A New MIT Research Center Wants to Meld Humans With Machines

The world needs relief from 'today’s nonexistent or broken technologies' for for people with physical and neurological disabilities.
Loukia Papadopoulos

According to the Amputee Coalitionapproximately 185,000 amputations occur in the United States each year and 3.6 million people will be living with limb loss by 2050. These are numbers that cannot be ignored and now, MIT is planning to do something about it.

Their solution is straight out of a sci-fi film with the proposal to meld humans with machines in order to address amputations and other physical and neurological disabilities. The newly formed MIT research center is called the K. Lisa Yang Center for Bionics and it has been established thanks to a $24 million donation from philanthropist Lisa Yang.

“The K. Lisa Yang Center for Bionics will provide a dynamic hub for scientists, engineers, and designers across MIT to work together on revolutionary answers to the challenges of disability,” MIT President L. Rafael Reif said in a statement. Reif added that with this visionary gift, Yang was sending a signal to the world that the lives of individuals who experience disability matter deeply.

The center will be led by none other than MIT Media Lab professor Hugh Herr, who is a double amputee himself and a trailblazer in the field of robotic prosthetics. Herr said in the announcement that “the world profoundly needs relief from the disabilities imposed by today’s nonexistent or broken technologies."

The scientist added that we must continually work towards a future where disability is no longer a common life experience.

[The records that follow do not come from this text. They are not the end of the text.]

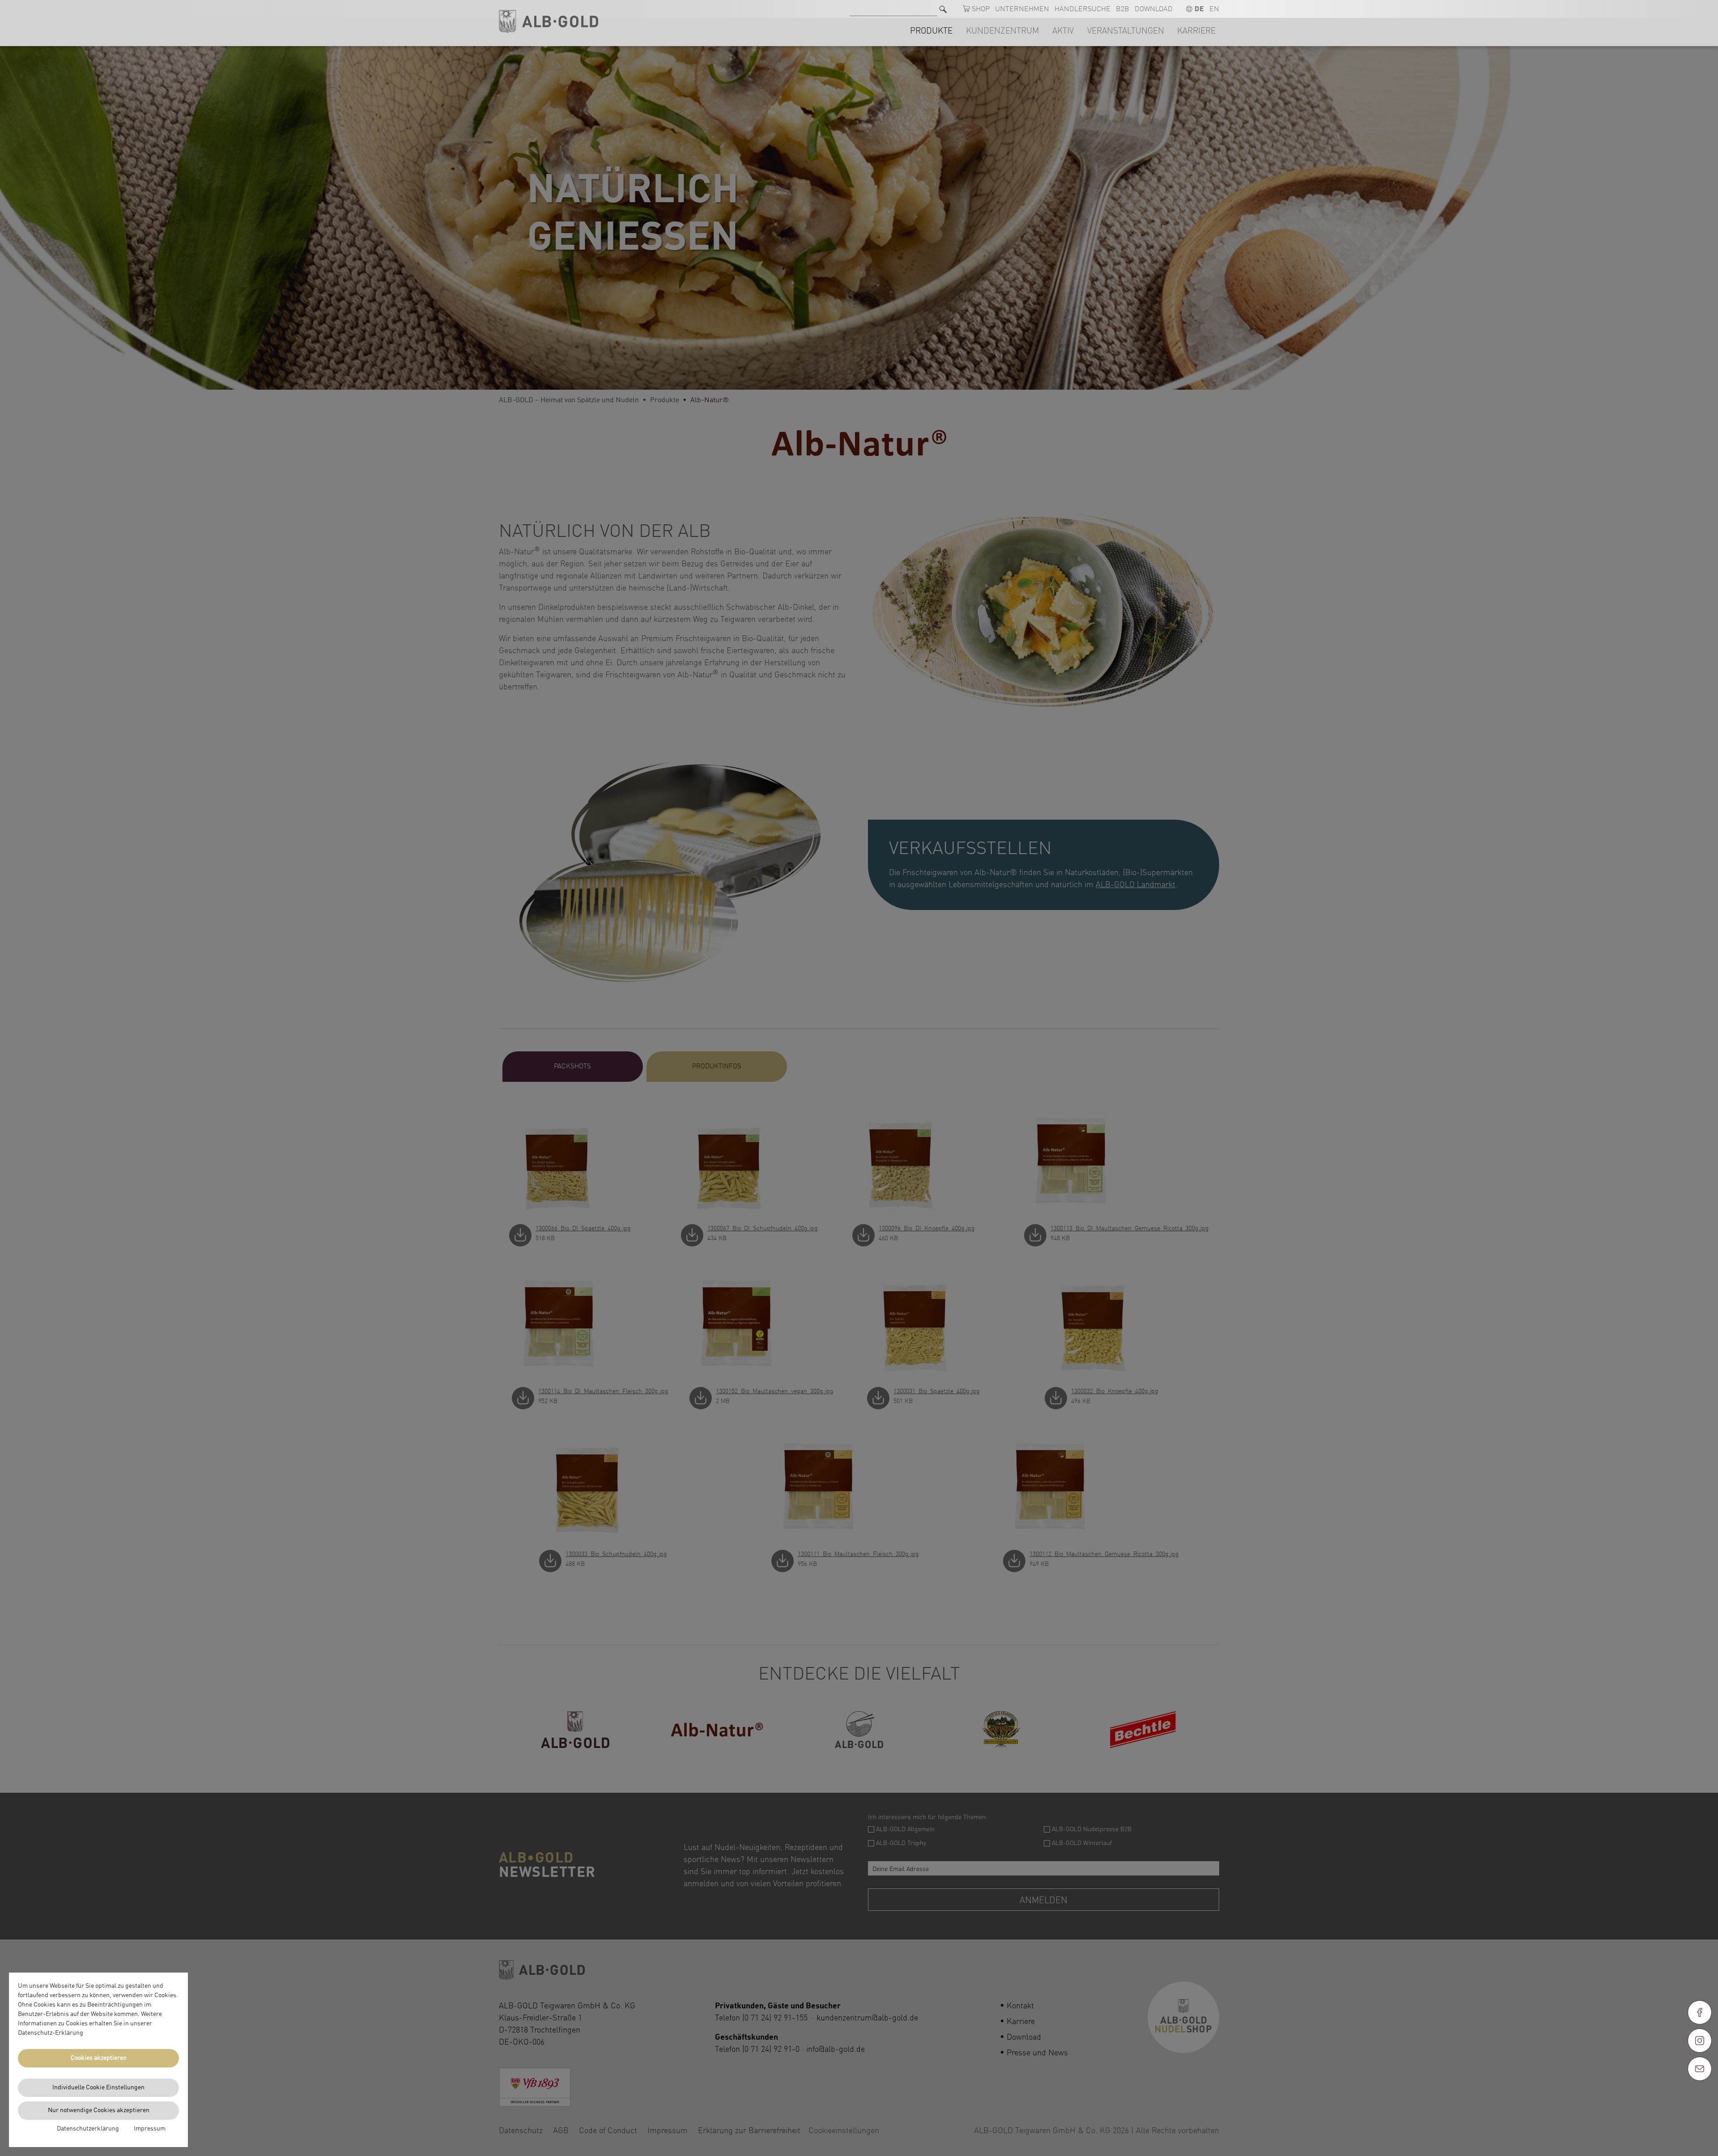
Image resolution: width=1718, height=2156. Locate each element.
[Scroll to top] (1700, 2101)
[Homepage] (548, 21)
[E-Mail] (1700, 2069)
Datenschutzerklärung (88, 2129)
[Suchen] (943, 9)
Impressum (150, 2129)
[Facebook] (1700, 2012)
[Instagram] (1700, 2040)
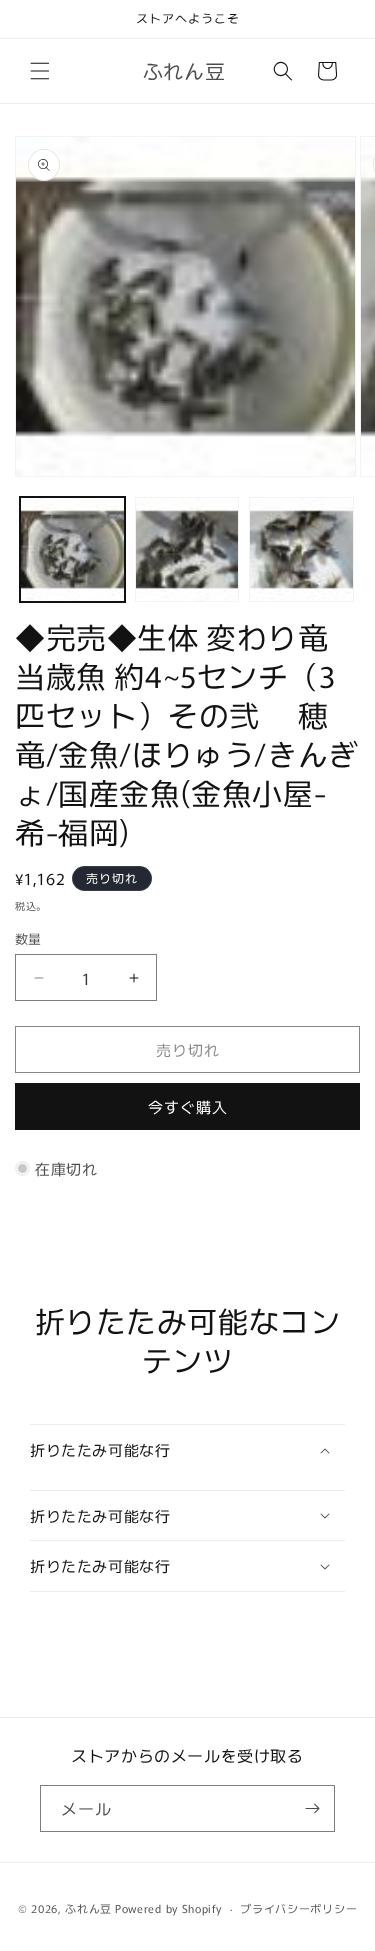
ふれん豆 (88, 1908)
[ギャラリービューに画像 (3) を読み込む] (301, 549)
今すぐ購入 (188, 1106)
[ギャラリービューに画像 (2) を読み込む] (187, 549)
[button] (40, 71)
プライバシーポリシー (298, 1908)
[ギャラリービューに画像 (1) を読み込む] (72, 549)
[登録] (312, 1808)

Herr will be working alongside Ed Boyden, the Y. Eva Tan Professor of Neurotechnology at MIT, a professor of biological engineering, brain and cognitive sciences, and media arts and sciences, and an investigator at MIT’s McGovern Institute and the Howard Hughes Medical Institute, who is a renowned creator of tools to analyze and control the brain.

If all this sounds a little familiar it's because attempts to merge the mind with external factors have become rather commonplace in the last few years. Elon Musk's Neuralink is seeking to merge minds with computers and more and more human and machine collaborations are emerging. The future may even see this merging of machines with humans go beyond merely dealing with disabilities to making us more superhuman, giving us superior strength and intelligence. Are you excited about the future?